[start of DATA PROVIDED]

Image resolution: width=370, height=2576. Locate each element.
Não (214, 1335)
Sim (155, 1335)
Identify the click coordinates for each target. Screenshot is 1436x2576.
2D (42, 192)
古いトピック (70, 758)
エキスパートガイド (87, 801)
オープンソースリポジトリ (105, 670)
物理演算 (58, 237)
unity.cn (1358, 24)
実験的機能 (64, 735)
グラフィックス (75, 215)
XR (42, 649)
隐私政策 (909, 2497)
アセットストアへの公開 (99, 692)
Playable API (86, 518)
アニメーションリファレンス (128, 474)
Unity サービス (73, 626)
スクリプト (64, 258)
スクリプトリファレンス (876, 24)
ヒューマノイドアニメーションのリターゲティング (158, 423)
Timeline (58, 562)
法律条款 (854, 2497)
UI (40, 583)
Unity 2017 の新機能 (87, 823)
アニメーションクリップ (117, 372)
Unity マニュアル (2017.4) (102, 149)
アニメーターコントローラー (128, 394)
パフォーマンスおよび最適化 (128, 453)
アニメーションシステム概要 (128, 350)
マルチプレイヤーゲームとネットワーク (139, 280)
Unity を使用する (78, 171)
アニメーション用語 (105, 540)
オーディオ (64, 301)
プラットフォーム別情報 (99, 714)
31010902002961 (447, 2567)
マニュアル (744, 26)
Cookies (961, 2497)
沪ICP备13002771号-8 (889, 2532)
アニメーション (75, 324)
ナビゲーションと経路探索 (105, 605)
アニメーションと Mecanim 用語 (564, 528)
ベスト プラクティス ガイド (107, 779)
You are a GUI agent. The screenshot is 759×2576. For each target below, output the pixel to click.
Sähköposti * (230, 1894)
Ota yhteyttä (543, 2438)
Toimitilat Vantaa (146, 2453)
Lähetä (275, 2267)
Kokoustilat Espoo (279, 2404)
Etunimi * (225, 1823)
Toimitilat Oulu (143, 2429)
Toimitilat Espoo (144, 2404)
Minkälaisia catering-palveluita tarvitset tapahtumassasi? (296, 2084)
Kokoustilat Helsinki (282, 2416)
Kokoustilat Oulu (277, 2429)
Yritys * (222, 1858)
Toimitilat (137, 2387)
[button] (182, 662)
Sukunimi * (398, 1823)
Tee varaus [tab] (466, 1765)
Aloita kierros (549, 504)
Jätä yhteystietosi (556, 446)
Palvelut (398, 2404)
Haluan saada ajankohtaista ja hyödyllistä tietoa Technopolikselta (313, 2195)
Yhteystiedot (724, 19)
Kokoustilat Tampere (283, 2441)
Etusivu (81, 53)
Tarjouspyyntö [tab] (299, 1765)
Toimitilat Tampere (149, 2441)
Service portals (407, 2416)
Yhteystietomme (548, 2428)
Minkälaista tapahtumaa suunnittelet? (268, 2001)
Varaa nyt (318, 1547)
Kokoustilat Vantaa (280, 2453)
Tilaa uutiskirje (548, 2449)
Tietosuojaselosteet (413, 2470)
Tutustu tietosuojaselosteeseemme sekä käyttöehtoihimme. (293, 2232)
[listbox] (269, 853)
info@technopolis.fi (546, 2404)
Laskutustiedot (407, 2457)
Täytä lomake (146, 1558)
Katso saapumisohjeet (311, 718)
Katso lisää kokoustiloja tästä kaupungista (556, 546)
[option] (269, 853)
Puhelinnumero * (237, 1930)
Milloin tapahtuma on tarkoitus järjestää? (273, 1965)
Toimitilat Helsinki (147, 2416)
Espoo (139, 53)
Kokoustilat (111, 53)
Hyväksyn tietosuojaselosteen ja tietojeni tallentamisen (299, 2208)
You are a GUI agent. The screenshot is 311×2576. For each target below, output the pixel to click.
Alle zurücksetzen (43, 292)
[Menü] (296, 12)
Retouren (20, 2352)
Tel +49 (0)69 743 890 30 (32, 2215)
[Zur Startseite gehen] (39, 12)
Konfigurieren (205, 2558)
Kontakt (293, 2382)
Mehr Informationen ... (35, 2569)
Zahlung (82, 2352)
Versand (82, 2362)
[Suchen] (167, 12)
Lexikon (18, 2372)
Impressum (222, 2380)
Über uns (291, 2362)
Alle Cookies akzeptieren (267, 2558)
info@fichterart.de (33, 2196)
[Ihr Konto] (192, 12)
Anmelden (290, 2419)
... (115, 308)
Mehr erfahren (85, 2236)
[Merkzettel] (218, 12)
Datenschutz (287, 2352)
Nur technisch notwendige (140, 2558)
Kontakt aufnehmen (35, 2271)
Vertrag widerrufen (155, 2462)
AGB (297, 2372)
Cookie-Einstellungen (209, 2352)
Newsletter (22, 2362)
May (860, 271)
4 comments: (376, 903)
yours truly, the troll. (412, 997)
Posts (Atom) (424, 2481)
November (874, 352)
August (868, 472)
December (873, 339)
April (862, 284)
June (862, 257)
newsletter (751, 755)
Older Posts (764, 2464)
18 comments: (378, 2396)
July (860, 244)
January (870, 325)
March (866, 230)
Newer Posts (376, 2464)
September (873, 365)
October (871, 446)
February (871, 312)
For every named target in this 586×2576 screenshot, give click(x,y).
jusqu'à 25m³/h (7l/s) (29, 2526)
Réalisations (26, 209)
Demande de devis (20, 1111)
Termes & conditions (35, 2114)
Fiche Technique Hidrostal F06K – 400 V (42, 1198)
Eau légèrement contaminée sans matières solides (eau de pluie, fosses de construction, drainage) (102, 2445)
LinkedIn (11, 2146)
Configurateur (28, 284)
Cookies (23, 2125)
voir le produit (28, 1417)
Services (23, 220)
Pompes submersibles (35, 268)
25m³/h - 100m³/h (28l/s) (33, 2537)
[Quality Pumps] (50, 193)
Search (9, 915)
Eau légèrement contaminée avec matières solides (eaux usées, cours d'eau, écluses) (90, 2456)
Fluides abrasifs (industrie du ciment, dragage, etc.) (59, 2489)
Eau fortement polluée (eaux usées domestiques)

[end of DATA PROVIDED]

TASK PROMPT | Put every line above into a numbered list, omitting any blank lines.

SOLUTION TO THE EXERCISE |
1. Image resolution: width=370, height=2576. Locate each element.
2. Não (214, 1335)
3. Sim (155, 1335)
4. Identify the click coordinates for each target. Screenshot is 1436x2576.
5. 2D (42, 192)
6. 古いトピック (70, 758)
7. エキスパートガイド (87, 801)
8. オープンソースリポジトリ (105, 670)
9. 物理演算 (58, 237)
10. unity.cn (1358, 24)
11. 実験的機能 (64, 735)
12. グラフィックス (75, 215)
13. XR (42, 649)
14. 隐私政策 (909, 2497)
15. アセットストアへの公開 (99, 692)
16. Playable API (86, 518)
17. アニメーションリファレンス (128, 474)
18. Unity サービス (73, 626)
19. スクリプト (64, 258)
20. スクリプトリファレンス (876, 24)
21. ヒューマノイドアニメーションのリターゲティング (158, 423)
22. Timeline (58, 562)
23. 法律条款 (854, 2497)
24. UI (40, 583)
25. Unity 2017 の新機能 (87, 823)
26. アニメーションクリップ (117, 372)
27. Unity マニュアル (2017.4) (102, 149)
28. アニメーターコントローラー (128, 394)
29. パフォーマンスおよび最適化 (128, 453)
30. アニメーションシステム概要 (128, 350)
31. マルチプレイヤーゲームとネットワーク (139, 280)
32. Unity を使用する (78, 171)
33. アニメーション用語 (105, 540)
34. オーディオ (64, 301)
35. プラットフォーム別情報 (99, 714)
36. 31010902002961 (447, 2567)
37. マニュアル (744, 26)
38. Cookies (961, 2497)
39. 沪ICP备13002771号-8 (889, 2532)
40. アニメーション (75, 324)
41. ナビゲーションと経路探索 (105, 605)
42. アニメーションと Mecanim 用語 (564, 528)
43. ベスト プラクティス ガイド (107, 779)
44. You are a GUI agent. The screenshot is 759×2576. For each target below, output the pixel to click.
45. Sähköposti * (230, 1894)
46. Ota yhteyttä (543, 2438)
47. Toimitilat Vantaa (146, 2453)
48. Lähetä (275, 2267)
49. Kokoustilat Espoo (279, 2404)
50. Etunimi * (225, 1823)
51. Toimitilat Oulu (143, 2429)
52. Toimitilat Espoo (144, 2404)
53. Minkälaisia catering-palveluita tarvitset tapahtumassasi? (296, 2084)
54. Kokoustilat Helsinki (282, 2416)
55. Kokoustilat Oulu (277, 2429)
56. Yritys * (222, 1858)
57. Toimitilat (137, 2387)
58. [button] (182, 662)
59. Sukunimi * (398, 1823)
60. Tee varaus [tab] (466, 1765)
61. Aloita kierros (549, 504)
62. Jätä yhteystietosi (556, 446)
63. Palvelut (398, 2404)
64. Haluan saada ajankohtaista ja hyödyllistä tietoa Technopolikselta (313, 2195)
65. Yhteystiedot (724, 19)
66. Kokoustilat Tampere (283, 2441)
67. Etusivu (81, 53)
68. Tarjouspyyntö [tab] (299, 1765)
69. Toimitilat Tampere (149, 2441)
70. Service portals (407, 2416)
71. Yhteystietomme (548, 2428)
72. Minkälaista tapahtumaa suunnittelet? (268, 2001)
73. Varaa nyt (318, 1547)
74. Kokoustilat Vantaa (280, 2453)
75. Tilaa uutiskirje (548, 2449)
76. Tietosuojaselosteet (413, 2470)
77. Tutustu tietosuojaselosteeseemme sekä käyttöehtoihimme. (293, 2232)
78. [listbox] (269, 853)
79. info@technopolis.fi (546, 2404)
80. Laskutustiedot (407, 2457)
81. Täytä lomake (146, 1558)
82. Katso saapumisohjeet (311, 718)
83. Katso lisää kokoustiloja tästä kaupungista (556, 546)
84. [option] (269, 853)
85. Puhelinnumero * (237, 1930)
86. Milloin tapahtuma on tarkoitus järjestää? (273, 1965)
87. Toimitilat Helsinki (147, 2416)
88. Espoo (139, 53)
89. Kokoustilat (111, 53)
90. Hyväksyn tietosuojaselosteen ja tietojeni tallentamisen (299, 2208)
91. You are a GUI agent. The screenshot is 311×2576. For each target below, output the pixel to click.
92. Alle zurücksetzen (43, 292)
93. [Menü] (296, 12)
94. Retouren (20, 2352)
95. Tel +49 (0)69 743 890 30 (32, 2215)
96. [Zur Startseite gehen] (39, 12)
97. Konfigurieren (205, 2558)
98. Kontakt (293, 2382)
99. Mehr Informationen ... (35, 2569)
100. Zahlung (82, 2352)
101. Versand (82, 2362)
102. [Suchen] (167, 12)
103. Lexikon (18, 2372)
104. Impressum (222, 2380)
105. Über uns (291, 2362)
106. Alle Cookies akzeptieren (267, 2558)
107. info@fichterart.de (33, 2196)
108. [Ihr Konto] (192, 12)
109. Anmelden (290, 2419)
110. ... (115, 308)
111. Mehr erfahren (85, 2236)
112. [Merkzettel] (218, 12)
113. Datenschutz (287, 2352)
114. Nur technisch notwendige (140, 2558)
115. Kontakt aufnehmen (35, 2271)
116. Vertrag widerrufen (155, 2462)
117. AGB (297, 2372)
118. Cookie-Einstellungen (209, 2352)
119. Newsletter (22, 2362)
120. May (860, 271)
121. 4 comments: (376, 903)
122. yours truly, the troll. (412, 997)
123. Posts (Atom) (424, 2481)
124. November (874, 352)
125. August (868, 472)
126. December (873, 339)
127. April (862, 284)
128. June (862, 257)
129. newsletter (751, 755)
130. Older Posts (764, 2464)
131. 18 comments: (378, 2396)
132. July (860, 244)
133. January (870, 325)
134. March (866, 230)
135. Newer Posts (376, 2464)
136. September (873, 365)
137. October (871, 446)
138. February (871, 312)
139. For every named target in this 586×2576 screenshot, give click(x,y).
140. jusqu'à 25m³/h (7l/s) (29, 2526)
141. Réalisations (26, 209)
142. Demande de devis (20, 1111)
143. Termes & conditions (35, 2114)
144. Fiche Technique Hidrostal F06K – 400 V (42, 1198)
145. Eau légèrement contaminée sans matières solides (eau de pluie, fosses de construction, drainage) (102, 2445)
146. LinkedIn (11, 2146)
147. Configurateur (28, 284)
148. Cookies (23, 2125)
149. voir le produit (28, 1417)
150. Services (23, 220)
151. Pompes submersibles (35, 268)
152. 25m³/h - 100m³/h (28l/s) (33, 2537)
153. [Quality Pumps] (50, 193)
154. Search (9, 915)
155. Eau légèrement contaminée avec matières solides (eaux usées, cours d'eau, écluses) (90, 2456)
156. Fluides abrasifs (industrie du ciment, dragage, etc.) (59, 2489)
157. Eau fortement polluée (eaux usées domestiques)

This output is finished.